In situations in which the systems described herein collect personal information about users, or may make use of personal information, the users may be provided with an opportunity to control whether programs or features collect user information (e.g., information about a user's social network, social actions or activities, profession, a user's preferences, or a user's current geographic location), or to control whether and/or how to receive content from the content server that may be more relevant to the user. Also, certain data may be treated in one or more ways before it is stored or used, so that personal identifiable information is removed. For example, a user's identity may be treated so that no personal identifiable information can be determined for the user, or a user's geographic location may be generalized where geographic location information is obtained (such as to a city, ZIP code, or state level), so that a particular geographic location of a user cannot be determined. Thus, the user may have control over how information is collected about the user and/or used.
While several implementations have been described and illustrated herein, a variety of other means and/or structures for performing the function and/or obtaining the results and/or one or more of the advantages described herein may be utilized, and each of such variations and/or modifications is deemed to be within the scope of the implementations described herein. More generally, all parameters, dimensions, materials, and configurations described herein are meant to be exemplary and that the actual parameters, dimensions, materials, and/or configurations will depend upon the specific application or applications for which the teachings is/are used. Those skilled in the art will recognize, or be able to ascertain using no more than routine experimentation, many equivalents to the specific implementations described herein. It is, therefore, to be understood that the foregoing implementations are presented by way of example only and that, within the scope of the appended claims and equivalents thereto, implementations may be practiced otherwise than as specifically described and claimed. Implementations of the present disclosure are directed to each individual feature, system, article, material, kit, and/or method described herein. In addition, any combination of two or more such features, systems, articles, materials, kits, and/or methods, if such features, systems, articles, materials, kits, and/or methods are not mutually inconsistent, is included within the scope of the present disclosure.

Claims

What is claimed is:

1. A computer-implemented method, comprising:

grouping, by a computing system, a corpus of documents into a plurality of disjoint clusters of documents based on one or more shared content attributes;

determining, by the computing system, a classification distribution associated with a first cluster of the plurality of clusters, the classification distribution associated with the first cluster being based on classifications assigned to individual documents of the first cluster; and

calculating, by the computing system, a classification distribution associated with a second cluster of the plurality of clusters based at least in part on the classification distribution associated with the first cluster and a relationship between the first and second clusters.

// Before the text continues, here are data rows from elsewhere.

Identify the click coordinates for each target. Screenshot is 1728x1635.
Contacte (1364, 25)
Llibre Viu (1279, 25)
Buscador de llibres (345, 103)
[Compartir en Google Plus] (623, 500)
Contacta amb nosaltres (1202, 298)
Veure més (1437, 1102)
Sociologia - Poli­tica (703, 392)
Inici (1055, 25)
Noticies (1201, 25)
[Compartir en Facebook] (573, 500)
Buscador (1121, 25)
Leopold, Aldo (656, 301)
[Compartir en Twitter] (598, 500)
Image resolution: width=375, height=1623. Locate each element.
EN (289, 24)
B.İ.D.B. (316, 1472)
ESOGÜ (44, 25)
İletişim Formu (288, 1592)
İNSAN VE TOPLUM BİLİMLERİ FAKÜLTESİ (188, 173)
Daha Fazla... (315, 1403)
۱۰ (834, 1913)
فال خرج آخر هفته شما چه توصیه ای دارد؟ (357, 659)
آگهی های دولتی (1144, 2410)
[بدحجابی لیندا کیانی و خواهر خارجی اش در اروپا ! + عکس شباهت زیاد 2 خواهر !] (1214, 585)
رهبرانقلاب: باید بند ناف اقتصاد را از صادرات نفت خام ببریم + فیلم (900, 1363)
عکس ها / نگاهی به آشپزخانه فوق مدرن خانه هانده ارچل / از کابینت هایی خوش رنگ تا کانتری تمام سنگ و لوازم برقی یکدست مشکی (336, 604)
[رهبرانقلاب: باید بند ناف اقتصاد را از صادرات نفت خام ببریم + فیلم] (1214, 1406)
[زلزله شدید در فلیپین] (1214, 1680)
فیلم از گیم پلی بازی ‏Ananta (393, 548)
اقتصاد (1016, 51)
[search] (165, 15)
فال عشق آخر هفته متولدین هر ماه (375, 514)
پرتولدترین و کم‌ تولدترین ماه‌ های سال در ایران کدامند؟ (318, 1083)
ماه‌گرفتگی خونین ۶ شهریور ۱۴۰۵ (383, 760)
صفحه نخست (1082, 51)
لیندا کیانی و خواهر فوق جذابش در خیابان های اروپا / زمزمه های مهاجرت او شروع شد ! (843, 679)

2. The computer-implemented method of claim 1, further comprising classifying, by the computing system, documents of the second cluster based on the classification distribution associated with the second cluster.

3. The computer-implemented method of claim 1, further comprising generating, by the computing system, a graph of nodes, each node connected to one or more other nodes via one or more respective edges, each node representing a cluster and including some indication of one or more content attributes shared by documents of the cluster.

4. The computer-implemented method of claim 3, wherein each edge connecting two nodes is weighted based on a relationship between clusters represented by the two nodes.

5. The computer-implemented method of claim 4, further comprising determining the relationship between clusters represented by the two nodes using cosine similarity or Kullback-Leibler divergence.

6. The computer-implemented method of claim 4, further comprising connecting each node to k nearest neighbor nodes using k edges, wherein the k nearest neighbor nodes have the k strongest relationships with the node, and k is a positive integer.

7. The computer-implemented method of claim 6, wherein each node includes an indication of a classification distribution associated with a cluster represented by that node.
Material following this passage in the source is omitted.